そして放課後になった。修治は次の日の用意を済ませた後で中等部の教会に向かった。向かいながらあれこれと考えていた。
「一体何なんだろう」
彼女が何ついて相談したいのか。まず考えた。
「勉強のことじゃないみたいだし」
それはもう廊下で終わっていた。
「生活のことかな?けれどそれは」
その為に担任がいる。もっともそういったことを話すのに値しない教師も中にはいるが。
「違うよなあ。じゃあ一体」
ここでふとあることに思い至った。
「まさか」
修治の顔に苦いものが走る。
「それはよくないぞ、若しそうだとしたら」
華子が自分のことを想っているのではないのか。そう考えたのである。
「僕は教える立場だ」
彼は言った。
「そして彼女は教えられる立場だ。
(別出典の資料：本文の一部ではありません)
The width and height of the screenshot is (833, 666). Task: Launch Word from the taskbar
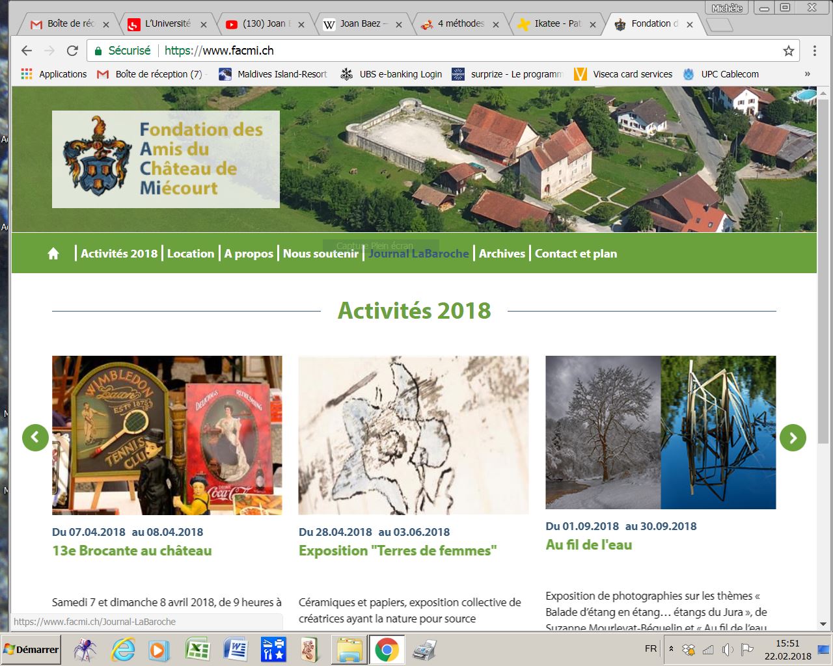(x=235, y=649)
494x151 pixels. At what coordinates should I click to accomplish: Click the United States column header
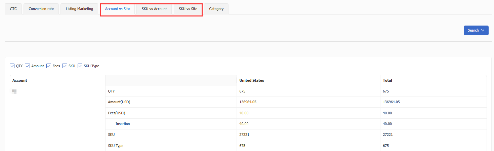pos(251,80)
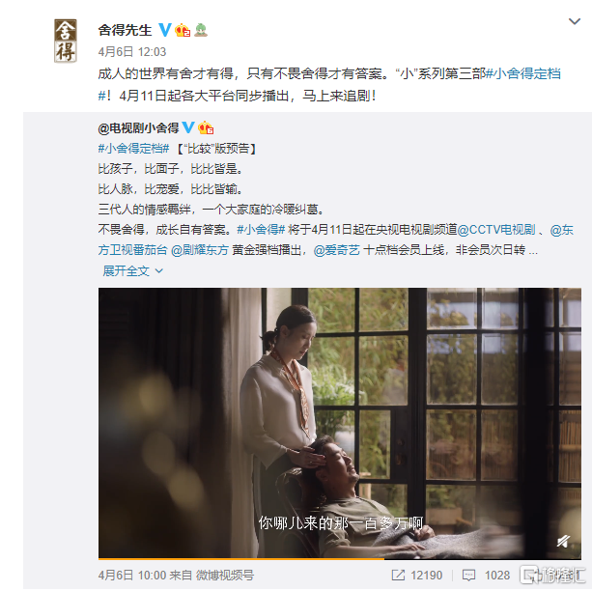Open the @爱奇艺 mention link
592x591 pixels.
(x=337, y=250)
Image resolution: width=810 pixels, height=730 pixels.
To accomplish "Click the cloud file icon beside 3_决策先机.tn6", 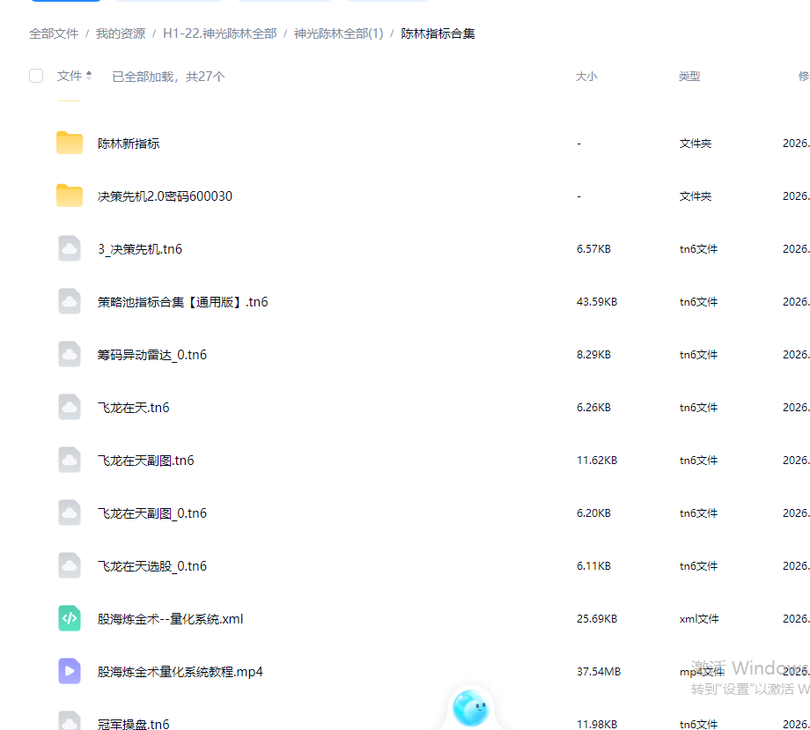I will pyautogui.click(x=69, y=248).
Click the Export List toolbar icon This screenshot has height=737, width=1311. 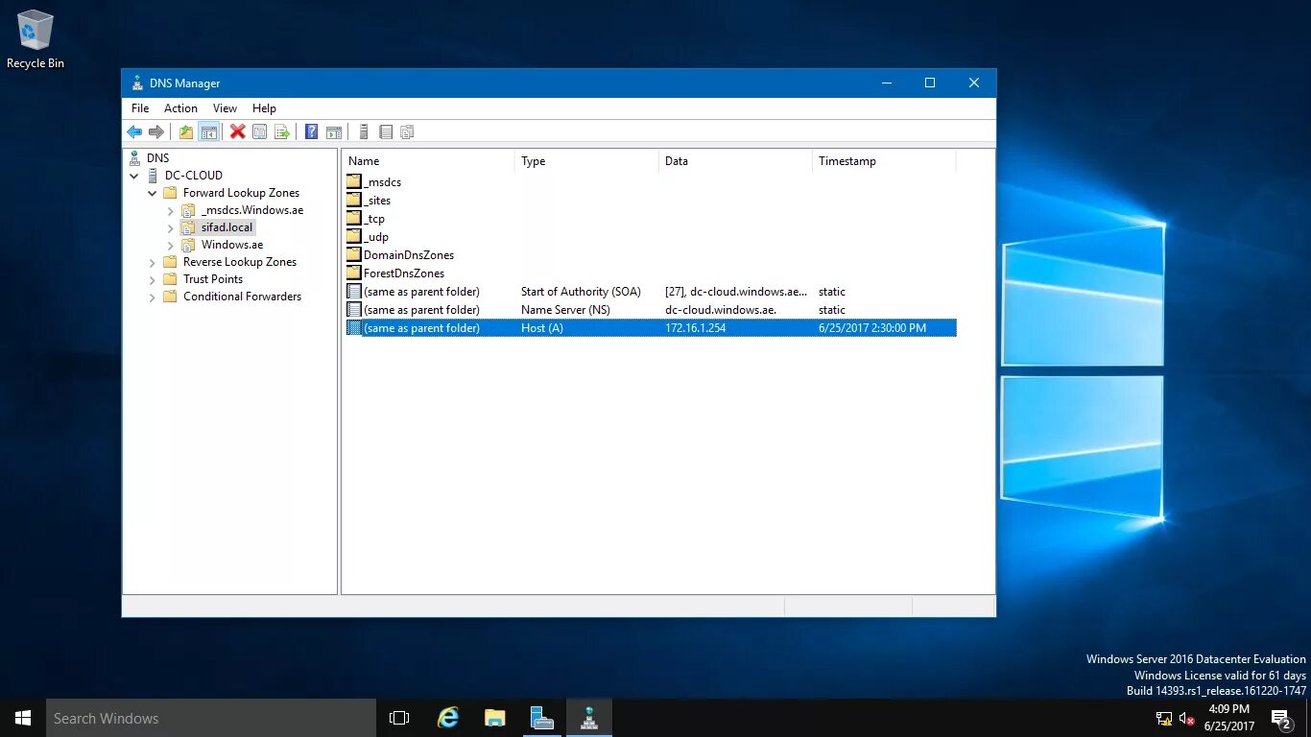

教師と生徒なのにそんなことがあってはやっぱりまずいよな」
かなり勝手な考えであったがこの時彼はこれを真剣に悩んでいた。
「若しそうだとしたら断ろう。それが彼女の為だ」
そう決心した。それに相手はまだ中学生だ。何かあったらお互いが不幸になる。彼はそう思い今回は彼女を教え諭して拒むつもりであった。そうした分別はあった。
「よし」
意を決して教会に入る。外見と中身は大学の教会よりも新しかった。その為悪い印象は受けなかった。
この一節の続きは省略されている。